You may be able to ask for a judicial review if you're unhappy with how a public body has made a decision. This can be a long and expensive process and there's no guarantee that the decision will be changed. You'll need legal advice if you want to apply for a judicial review. Speak to an independent advice agency who may be able to refer you to the Law Centre for more assistance.
Using the judicial review
A judicial review is a way of challenging how a public body made a decision. It can be used if a public body has
- ignored relevant factors when investigating a case
- refused to review its original decision.
If you want to use judicial review you must get permission from the court within three months of the final decision. The court will decide if the organisation followed the correct procedures when deciding your case.

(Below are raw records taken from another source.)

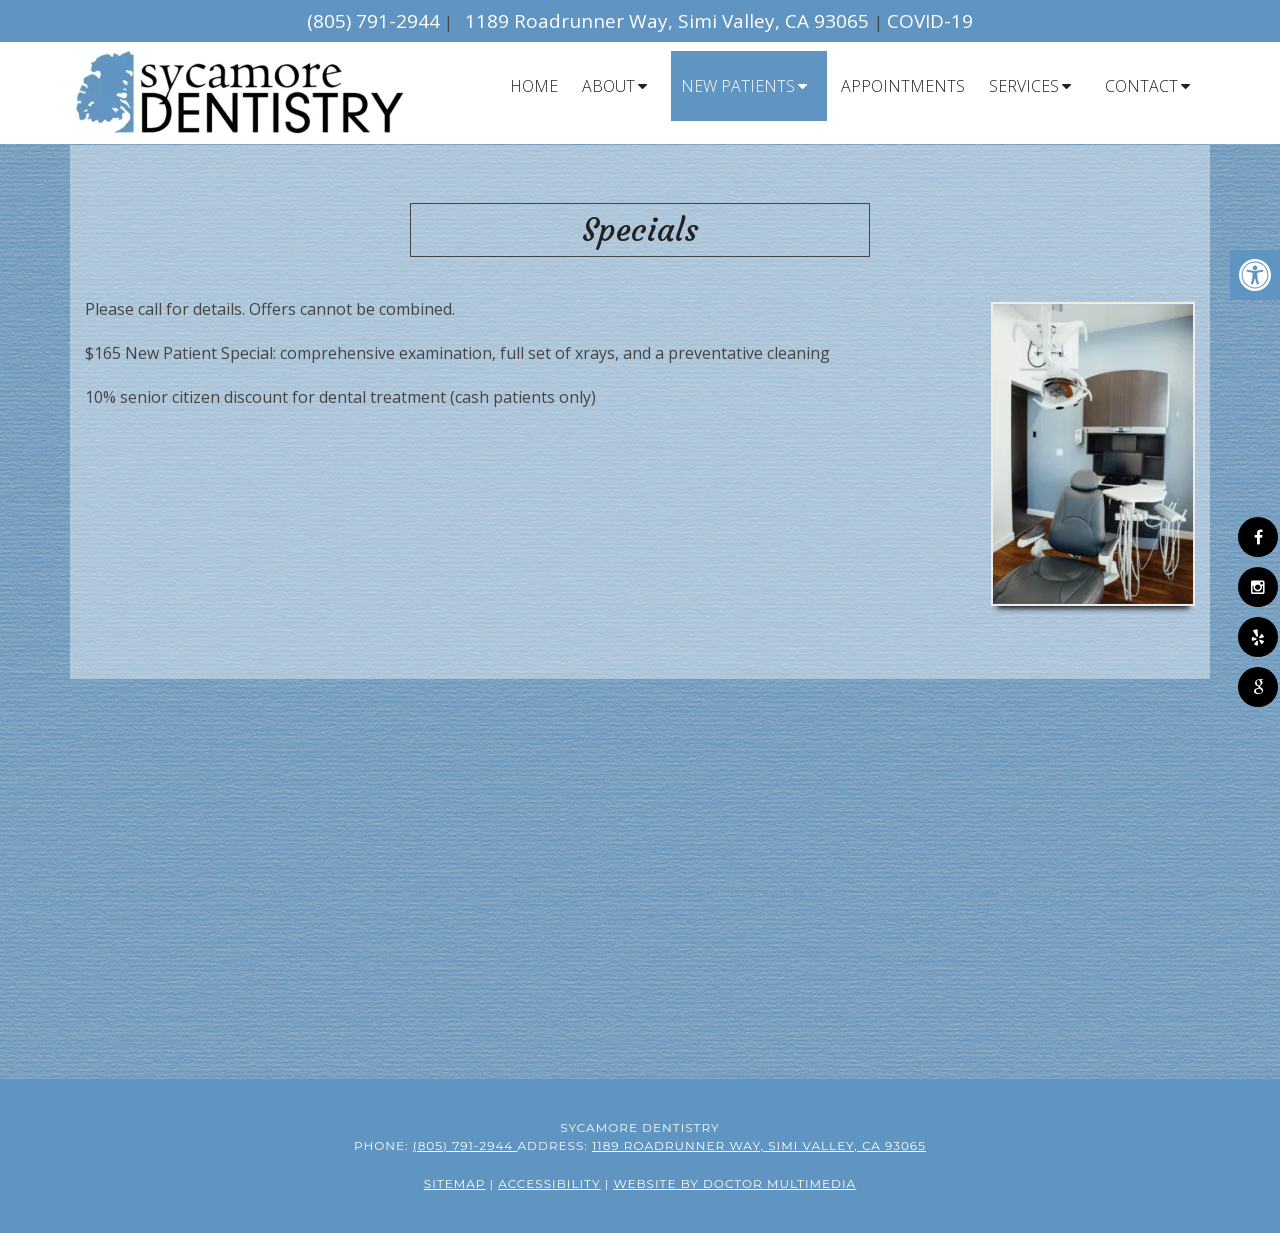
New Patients (738, 86)
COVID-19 (930, 21)
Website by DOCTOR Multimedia (734, 1183)
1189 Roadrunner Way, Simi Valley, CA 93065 (669, 21)
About (608, 86)
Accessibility (549, 1183)
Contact (1141, 86)
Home (534, 86)
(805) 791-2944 (373, 21)
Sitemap (455, 1183)
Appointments (903, 86)
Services (1024, 86)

If the court finds that the correct procedures were not followed, the public organisation will have to look at your case again.
You will need legal advice if you want to apply for a judicial review. An adviser or solicitor can tell you whether you have a good case and can help with practical matters such as filling in court forms and preparing for hearings.
Applying for a judicial review
You can only ask for a judicial review if the organisation that made the decision is a public body, like:
- the Housing Executive
- a housing association
- the Social Security Agency
- Land & Property Services.
The judge will look at the merits of your case before deciding whether to start a judicial review. You will need specialist legal advice if you want to apply for a judicial review. An adviser can tell you whether you have a good case and can help with practical matters such as filling in court forms and preparing for hearings.
Outcome of a judicial review
The judicial review looks at how your case was decided. It does not look at the actual decision. If the judge decides that the organisation didn't follow the correct procedure, the organisation will have to look again at your case. However, this does not mean that the decision will be changed. The organisation will have to take a fresh look at the case following the correct procedures, but the final decision could be the same.